* Aim of the exercise *
Every line from the top of the records through the line containing "Task: Switch to the Zeitplan sidebar tab" should be retyped exactly; the pictures should not.

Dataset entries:
+ + +
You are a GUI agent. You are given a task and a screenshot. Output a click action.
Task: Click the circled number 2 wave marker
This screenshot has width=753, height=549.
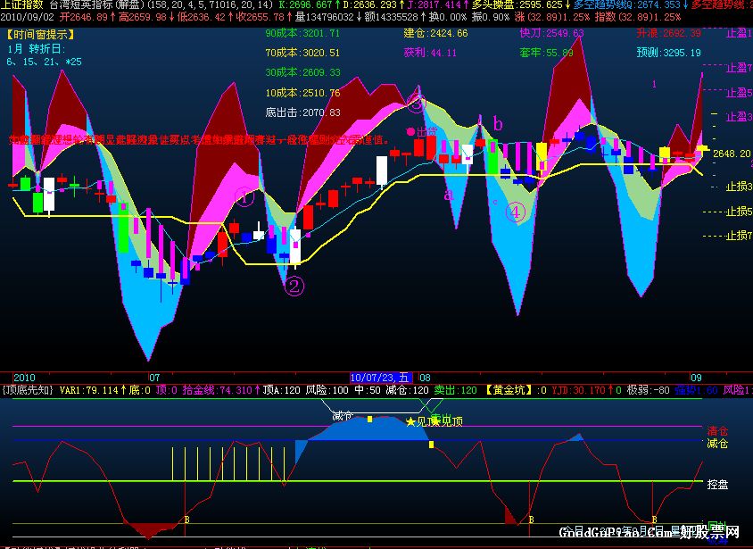294,285
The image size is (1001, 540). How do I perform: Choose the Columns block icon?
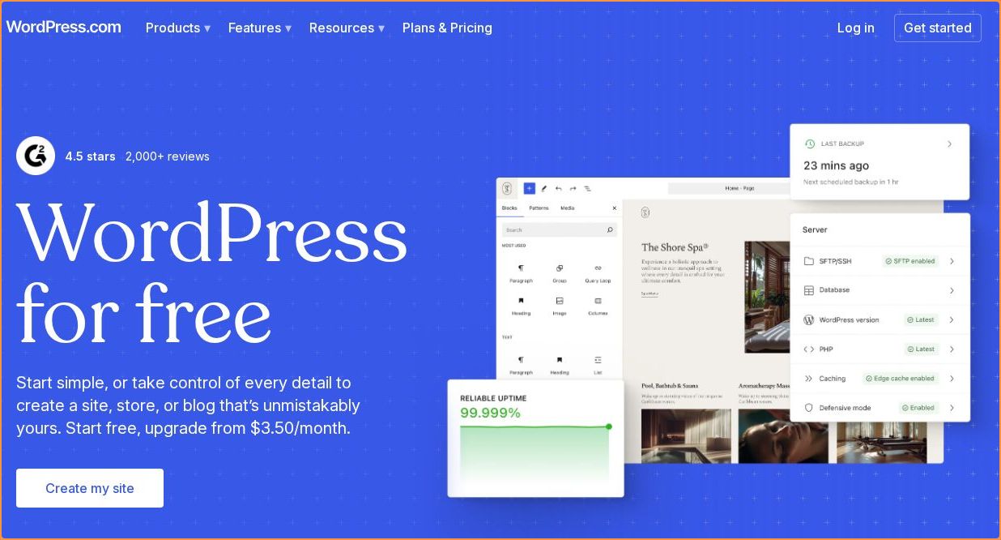coord(598,299)
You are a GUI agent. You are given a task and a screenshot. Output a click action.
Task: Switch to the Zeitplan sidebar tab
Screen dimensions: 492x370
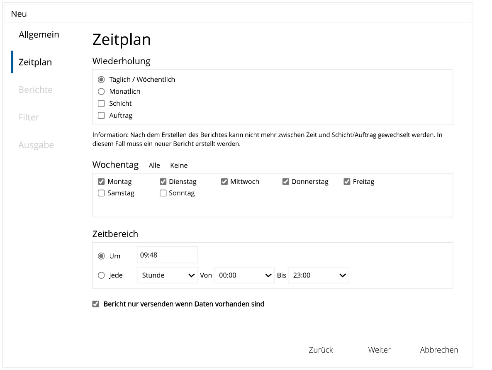tap(35, 62)
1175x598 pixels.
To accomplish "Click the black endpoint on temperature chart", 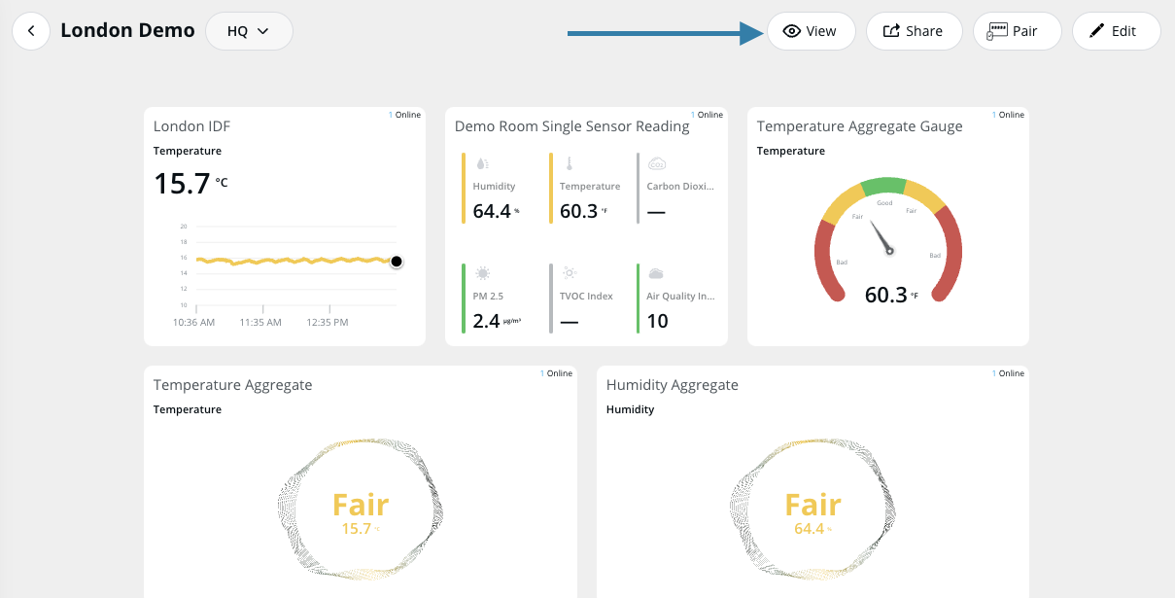I will coord(397,262).
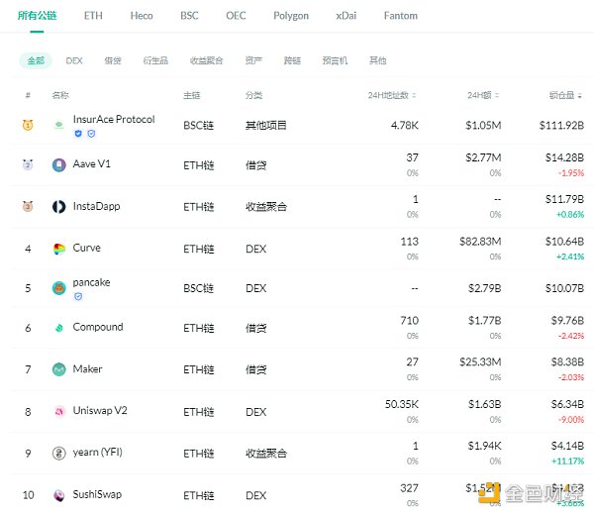Screen dimensions: 594x514
Task: Click the yearn (YFI) logo icon
Action: pos(58,454)
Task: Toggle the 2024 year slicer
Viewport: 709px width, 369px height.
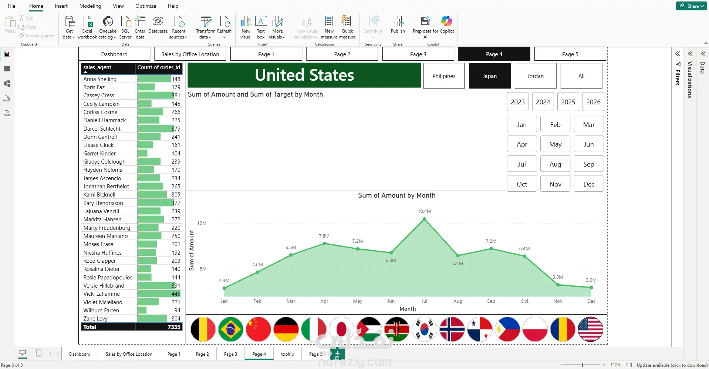Action: pyautogui.click(x=543, y=102)
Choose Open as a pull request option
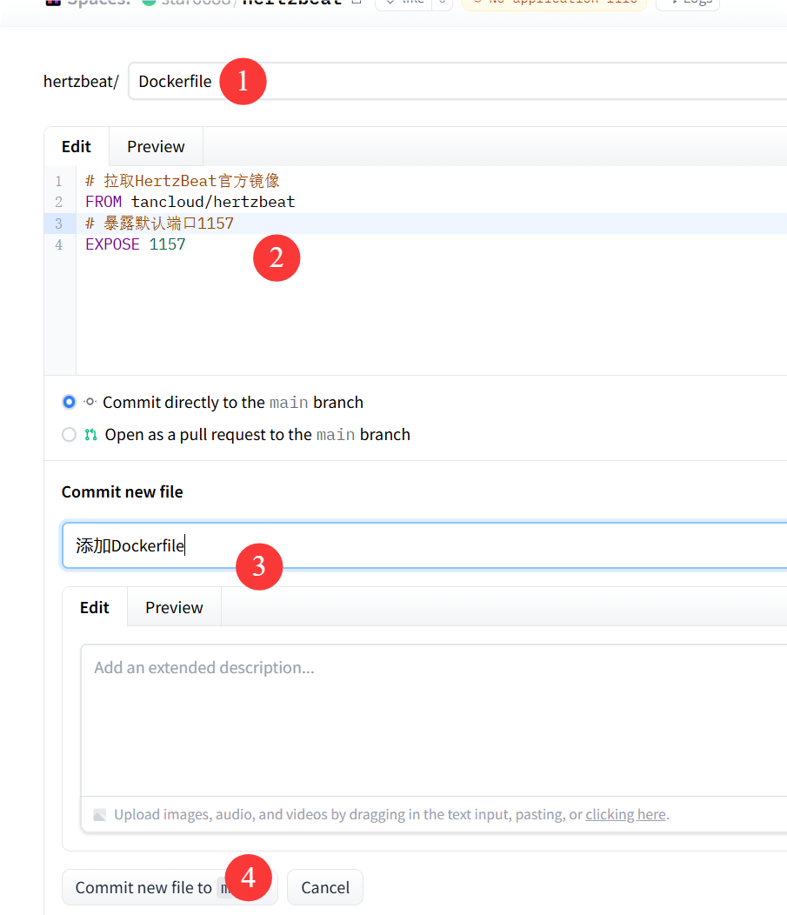 click(x=70, y=435)
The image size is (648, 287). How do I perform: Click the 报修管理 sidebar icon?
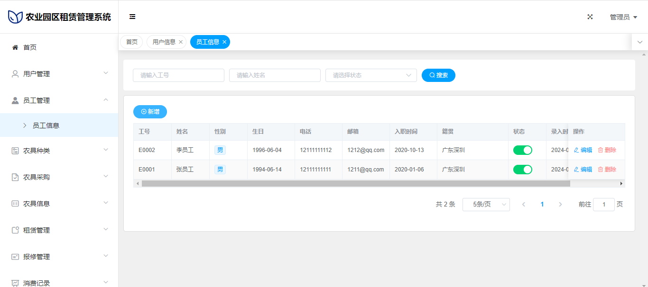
+ + +
* Response area *
You are a GUI agent. You are given a task and a screenshot. Output a click action.
Task: Click the circled number 2 wave marker
This screenshot has width=753, height=549.
294,285
The image size is (1001, 540). How do I perform: Choose the Columns block icon?
coord(598,299)
You are a GUI agent. You are given a task and a screenshot. Output a click action.
Task: Switch to the Zeitplan sidebar tab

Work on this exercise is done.